Os laços foram criados com o passar dos dias, dos apertos, das desventuras. Quando a gente menos esperava já fazia uso do ombro alheio: Era a vida começando a bater na nossa porta, o medo começando a criar asas para lutar contra a liberdade da nossa alma. A gente cresceu e aos poucos, nos perdemos. Como qualquer outra estrada, a nossa também possui curvas perigosas, trilhas intimidantes e até mesmo sedutoras. Não sei bem qual foi o nosso erro, talvez inocência em demasia. A gente acreditou com tanta força no para sempre que deixamos de lutar por ele. É contraditório, eu sei. Suponho que em algum momento passou pela nossa cabeça que a vida trataria por si só de fazer o eterno acontecer... Este foi só mais um dos nossos erros. A gente acorda pela manhã e busca na memória os nossos primeiros dias, nos esbarramos no corredor e conversamos sobre as matérias difíceis, o coração que foi quebrado, o encontro que não marcamos, mas nunca falamos da saudade. Nunca tocamos no nome da falta, do que virou lembrança. A gente nem toca mais na vida do outro com medo de fazer alguma bagunça. O tempo não é responsável pelas mudanças ou pelos laços quebrados, o tempo só lutou contra os momentos que desfrutamos juntos... Infelizmente nós esquecemos de vestir as nossas armaduras, e deixamos tudo passar.
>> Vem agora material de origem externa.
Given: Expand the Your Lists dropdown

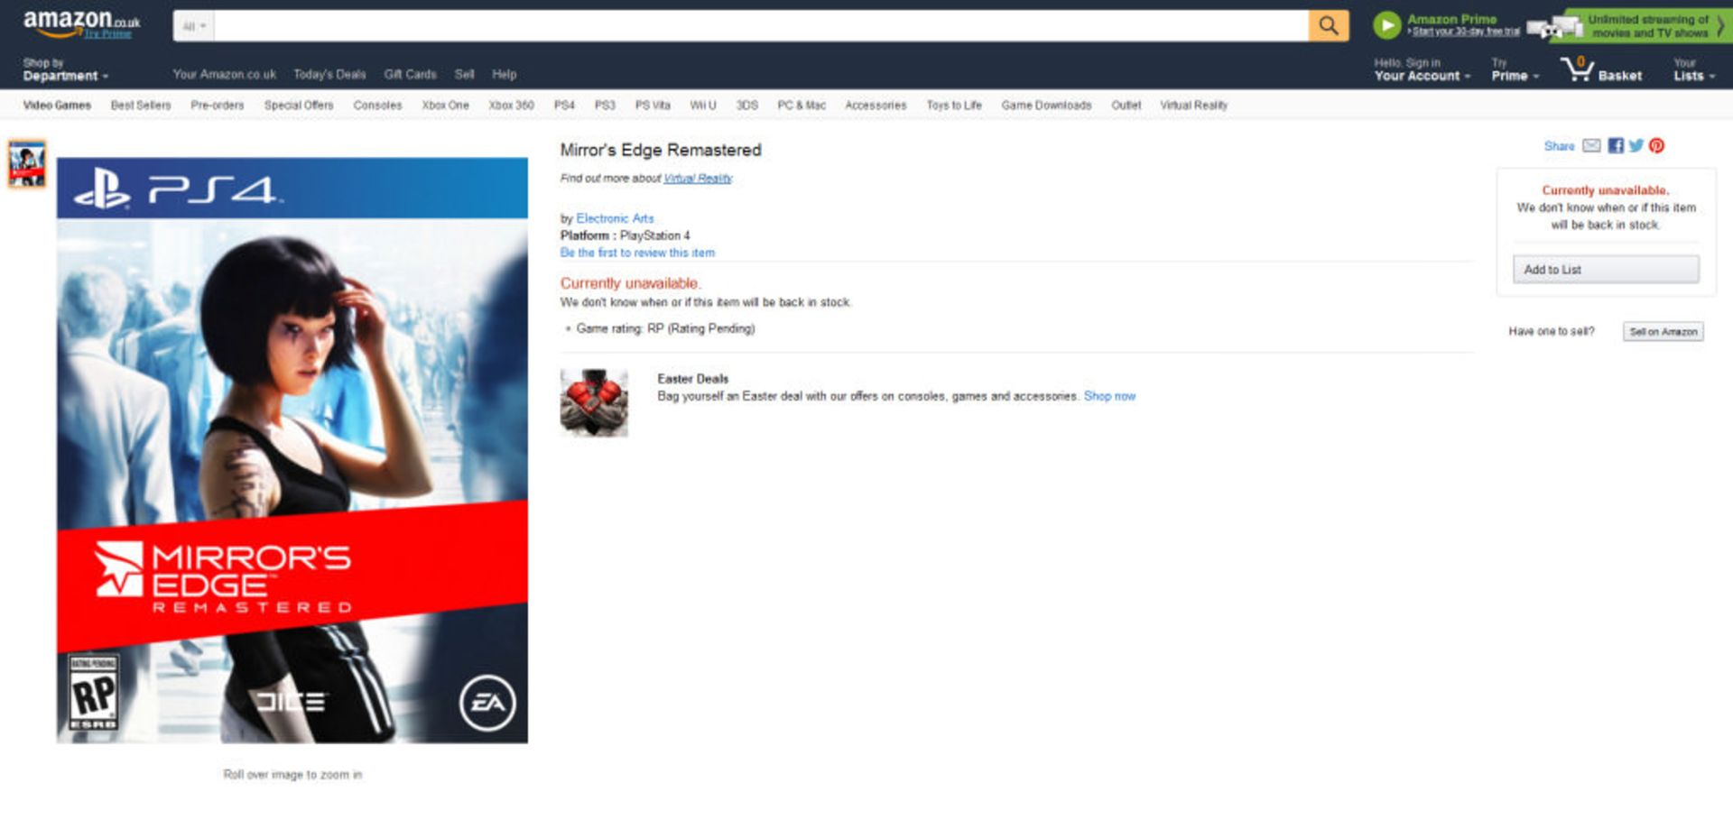Looking at the screenshot, I should [x=1691, y=76].
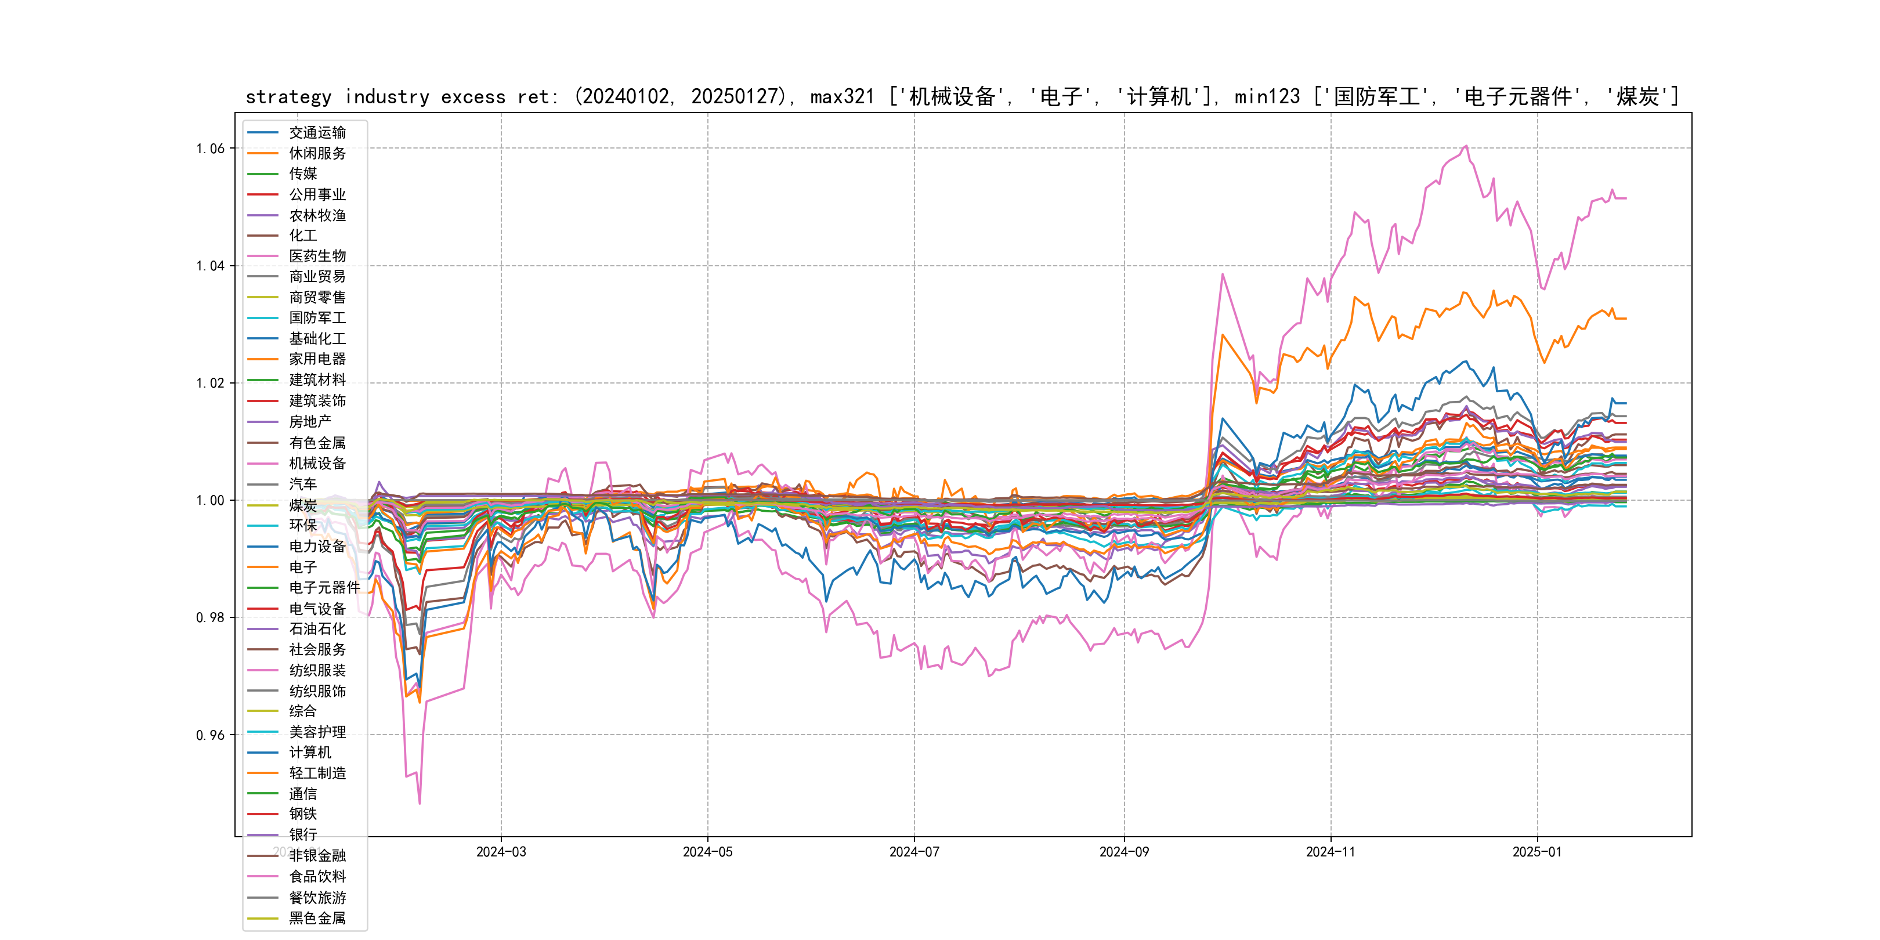
Task: Click the 0.96 y-axis tick label
Action: pos(210,735)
Mas a gente também aprende um bocado com tantos erros. A gente descobriu um tipo de eternidade que fica grudada no coração e não nos permite abandonar os dias de verão. Crescemos de jeitos diferentes e aos poucos, mesmo sem saber, fomos construindo o nosso caminho. Não é para ser triste, e mesmo que seja, temos que admitir a beleza. Por um momento do passado nós pensamos que fosse eterno: E talvez seja, só que dentro do coração de cada um. E que fique na lembrança, como um dia bonito, quando nos conhecemos. Quando entramos naquela sala estranha com luzes brancas, nos levantamos e ficamos de mãos dadas. Pronunciamos os nossos nomes em voz alta e lembro do sorriso de cada um que se confundia com o medo que fazia nossos olhos fitarem o chão. Medo só do desconhecido, do que ainda não foi tocado ou despertado. Não sei se foi o aperto de mão, as risadas agradáveis, o gosto maravilhoso do que ainda é novo e cheio de sonhos; Eu não sei em qual parte passamos a fazer parte um da vida do outro, temo ter deixado escapar o detalhe mais bonito. A gente vai deixar guardado e vai contar histórias, vamos olhar as fotografias e encher os olhos com lágrimas de saudade. Vai ser eterno mesmo depois do fim. Ainda vai ser amor e amizade quando for tecendo as palavras de uma história bonita demais para ser contada.

Ps: Qualquer dia desses podemos voltar para 2008, podemos dar as mãos e dizer nossos nomes em voz alta. A gente pode falar um pouco sobre a falta, sobre a saudade. A gente pode até conquistar o tempo que nunca foi nosso.